Task to carry out
Using the records that follow, copy every line containing the word "trình".

Record set
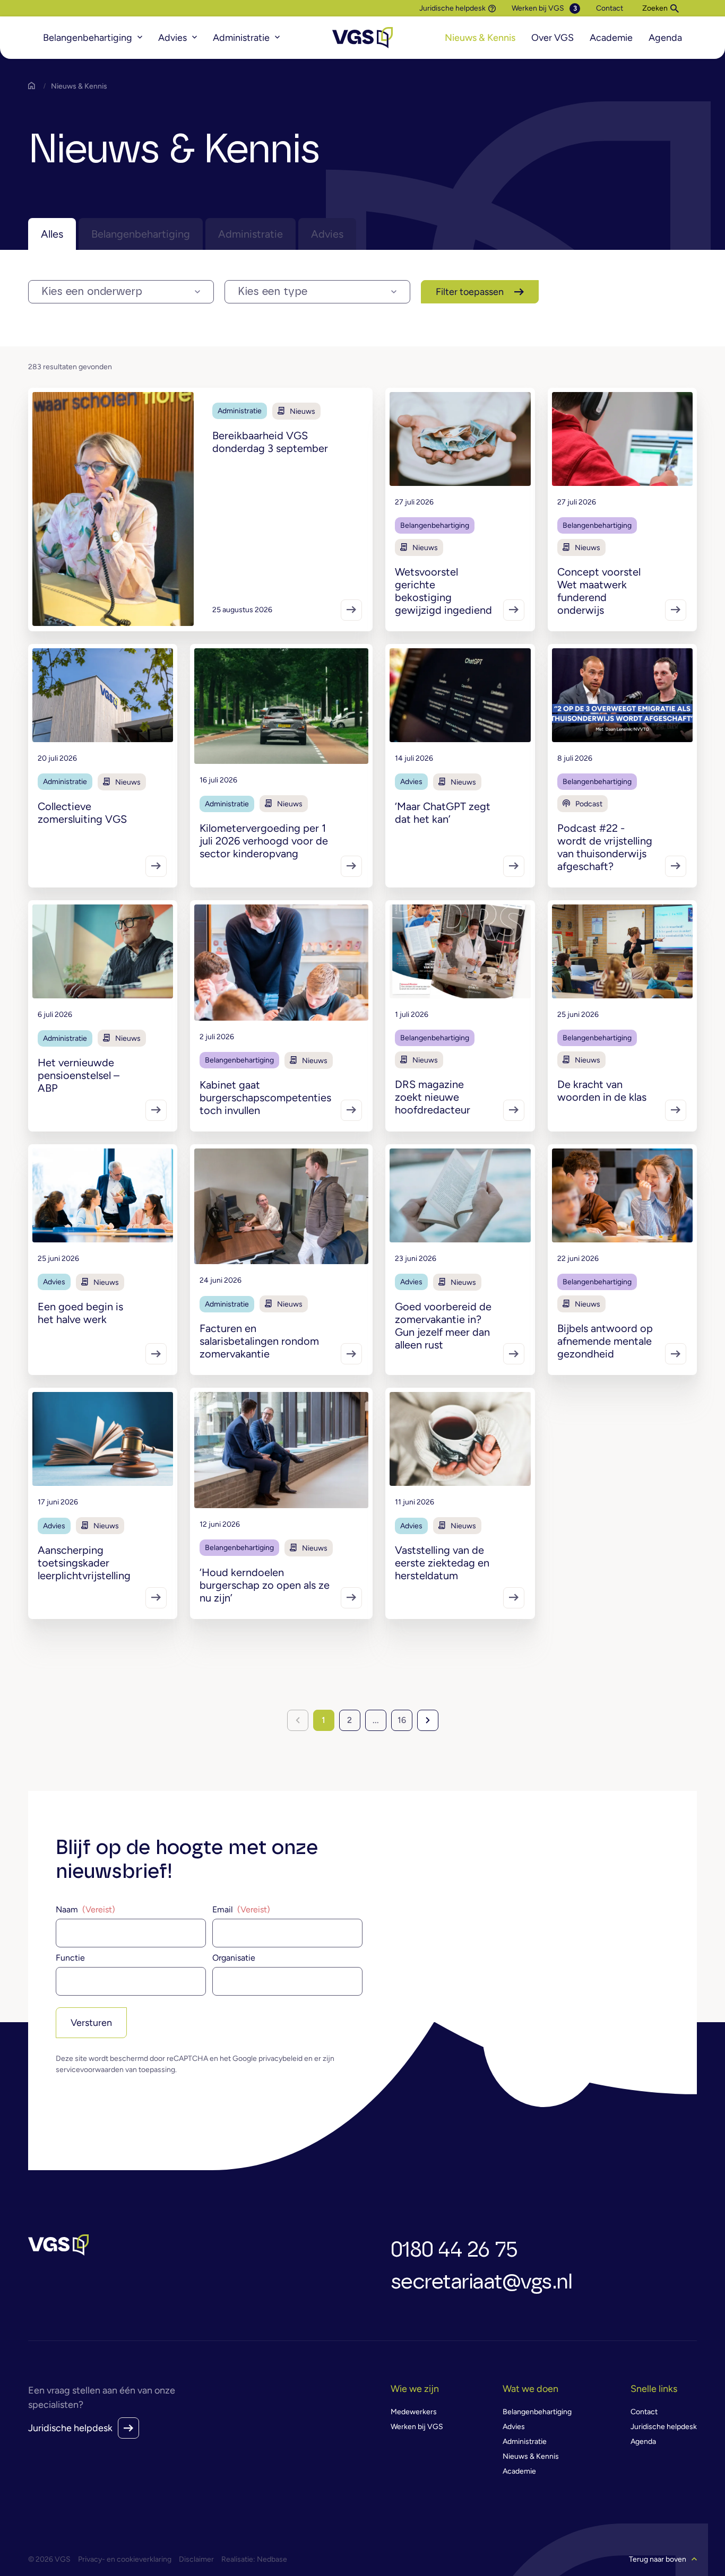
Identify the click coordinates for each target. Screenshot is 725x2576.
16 (402, 1720)
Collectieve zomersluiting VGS (82, 812)
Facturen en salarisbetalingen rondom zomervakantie (259, 1341)
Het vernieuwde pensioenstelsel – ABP (78, 1075)
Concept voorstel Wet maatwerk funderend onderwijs (599, 590)
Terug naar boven (657, 2559)
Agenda (665, 37)
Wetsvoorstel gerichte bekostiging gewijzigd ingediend (443, 590)
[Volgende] (427, 1720)
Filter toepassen (470, 292)
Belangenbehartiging (87, 37)
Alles (52, 234)
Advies (172, 37)
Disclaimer (196, 2559)
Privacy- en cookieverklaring (124, 2559)
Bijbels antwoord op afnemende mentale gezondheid (605, 1341)
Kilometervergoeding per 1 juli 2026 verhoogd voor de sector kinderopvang (264, 841)
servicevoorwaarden (90, 2069)
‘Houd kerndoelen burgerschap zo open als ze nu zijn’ (265, 1585)
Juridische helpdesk (452, 8)
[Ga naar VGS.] (34, 86)
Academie (611, 37)
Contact (609, 8)
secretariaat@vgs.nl (481, 2282)
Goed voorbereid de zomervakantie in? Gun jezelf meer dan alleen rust (443, 1325)
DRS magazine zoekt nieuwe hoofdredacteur (432, 1097)
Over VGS (552, 37)
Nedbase (272, 2559)
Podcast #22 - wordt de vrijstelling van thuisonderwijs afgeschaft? (604, 847)
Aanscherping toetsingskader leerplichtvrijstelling (84, 1563)
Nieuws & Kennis (480, 37)
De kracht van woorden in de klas (601, 1090)
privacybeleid (280, 2058)
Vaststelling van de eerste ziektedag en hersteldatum (442, 1563)
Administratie (241, 37)
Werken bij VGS (538, 8)
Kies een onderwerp (91, 291)
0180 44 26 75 (454, 2250)
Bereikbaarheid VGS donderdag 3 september (270, 442)
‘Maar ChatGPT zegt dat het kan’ (442, 812)
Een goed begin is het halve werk (80, 1313)
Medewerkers (414, 2411)
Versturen (91, 2023)
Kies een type (272, 291)
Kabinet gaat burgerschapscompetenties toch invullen (265, 1097)
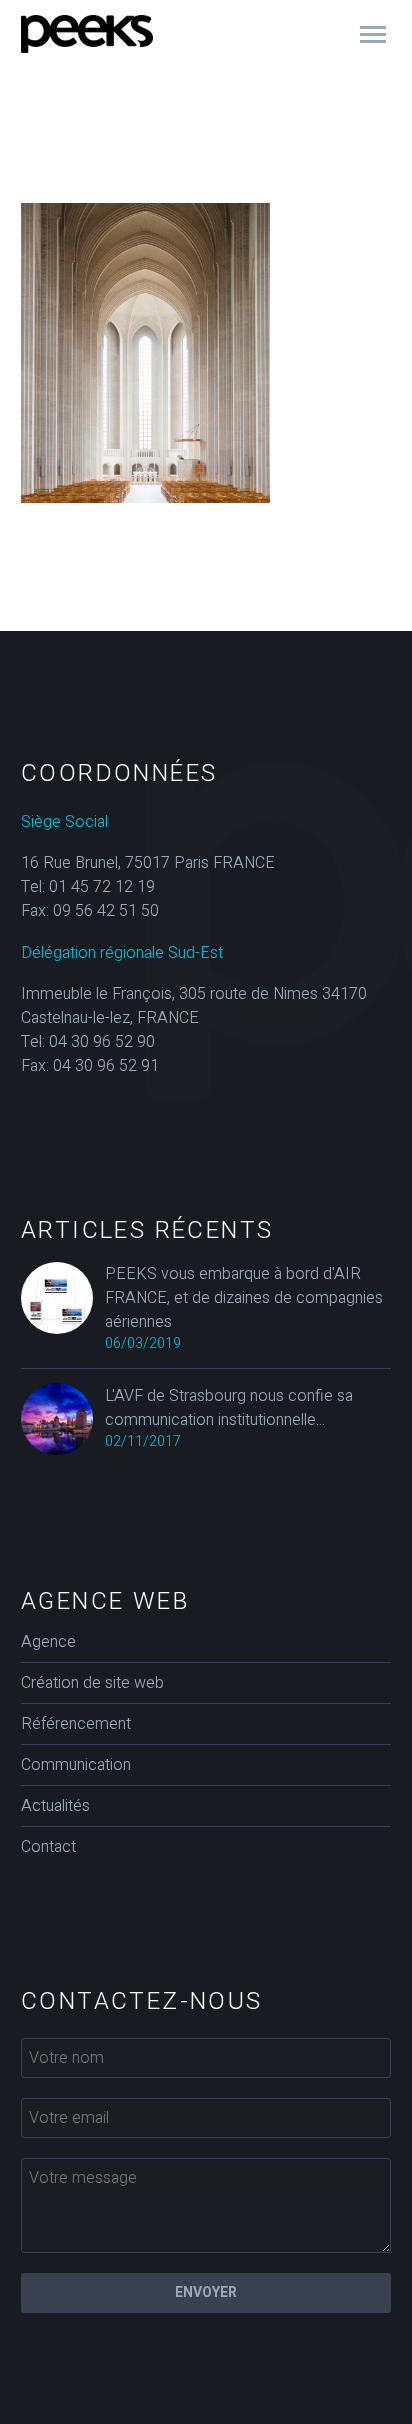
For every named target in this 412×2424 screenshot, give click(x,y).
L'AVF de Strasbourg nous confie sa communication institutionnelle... (229, 1408)
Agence (48, 1642)
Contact (48, 1847)
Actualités (55, 1806)
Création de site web (92, 1683)
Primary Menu (373, 35)
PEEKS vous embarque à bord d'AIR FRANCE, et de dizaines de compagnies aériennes (244, 1298)
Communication (76, 1765)
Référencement (76, 1724)
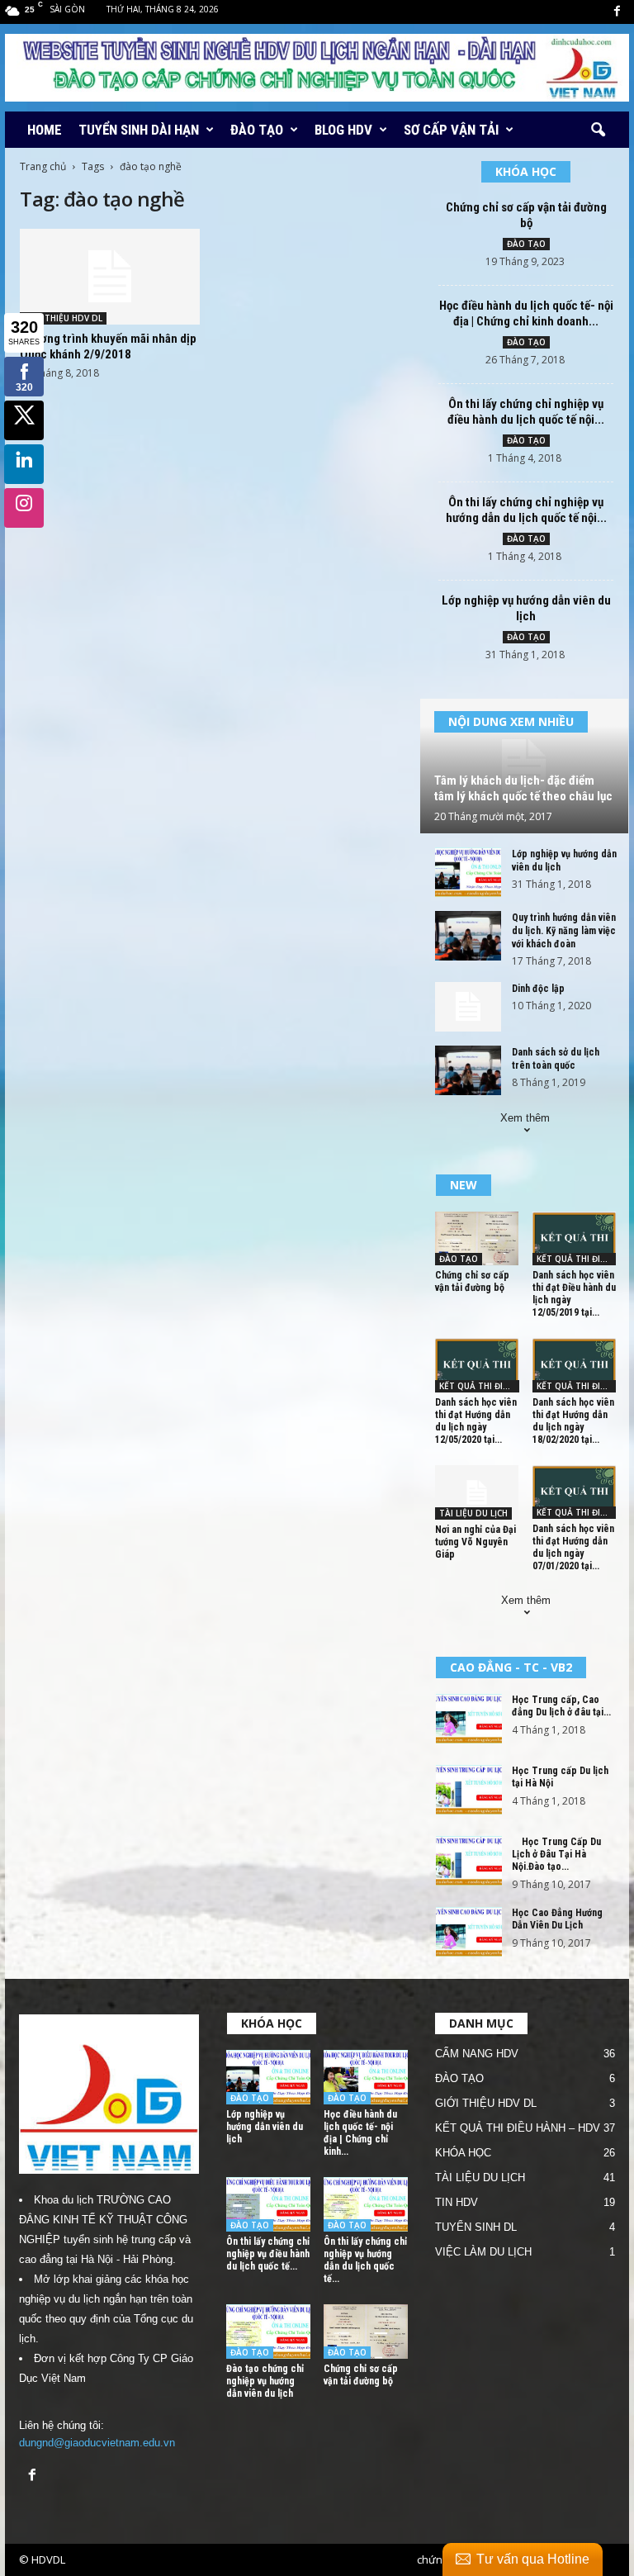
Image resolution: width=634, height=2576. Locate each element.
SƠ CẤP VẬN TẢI (451, 129)
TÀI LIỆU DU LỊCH (473, 1513)
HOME (44, 129)
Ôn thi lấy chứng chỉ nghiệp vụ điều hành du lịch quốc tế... (268, 2254)
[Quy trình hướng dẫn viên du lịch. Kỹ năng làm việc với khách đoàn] (468, 936)
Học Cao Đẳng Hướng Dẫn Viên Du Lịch (557, 1919)
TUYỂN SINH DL (476, 2227)
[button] (598, 130)
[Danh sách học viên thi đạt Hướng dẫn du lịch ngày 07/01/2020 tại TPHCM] (574, 1492)
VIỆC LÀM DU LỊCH (483, 2252)
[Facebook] (617, 12)
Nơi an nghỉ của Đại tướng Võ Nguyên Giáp (475, 1542)
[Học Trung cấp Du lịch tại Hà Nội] (469, 1790)
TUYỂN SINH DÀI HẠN (138, 129)
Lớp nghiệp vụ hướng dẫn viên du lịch (526, 608)
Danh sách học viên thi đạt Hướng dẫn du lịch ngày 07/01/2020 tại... (573, 1547)
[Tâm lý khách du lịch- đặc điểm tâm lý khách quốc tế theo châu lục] (524, 766)
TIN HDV (456, 2202)
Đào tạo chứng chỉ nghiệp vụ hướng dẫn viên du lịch (265, 2381)
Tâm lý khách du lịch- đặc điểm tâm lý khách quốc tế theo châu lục (523, 788)
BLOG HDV (343, 129)
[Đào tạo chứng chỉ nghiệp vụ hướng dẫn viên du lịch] (268, 2331)
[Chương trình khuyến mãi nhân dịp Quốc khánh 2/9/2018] (110, 277)
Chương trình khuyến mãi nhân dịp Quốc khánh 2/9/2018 (108, 346)
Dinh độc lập (538, 988)
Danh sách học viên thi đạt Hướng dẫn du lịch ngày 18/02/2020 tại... (573, 1421)
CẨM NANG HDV (476, 2053)
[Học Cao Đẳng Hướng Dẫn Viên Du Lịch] (469, 1932)
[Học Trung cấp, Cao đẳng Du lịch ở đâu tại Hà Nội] (469, 1718)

Result
[Quy trình hướng dẫn viên du lịch. Kỹ năng làm việc với khách đoàn] (468, 936)
[Chương trình khuyến mãi nhân dịp Quốc khánh 2/9/2018] (110, 277)
Chương trình khuyến mãi nhân dịp Quốc khánh 2/9/2018 (108, 346)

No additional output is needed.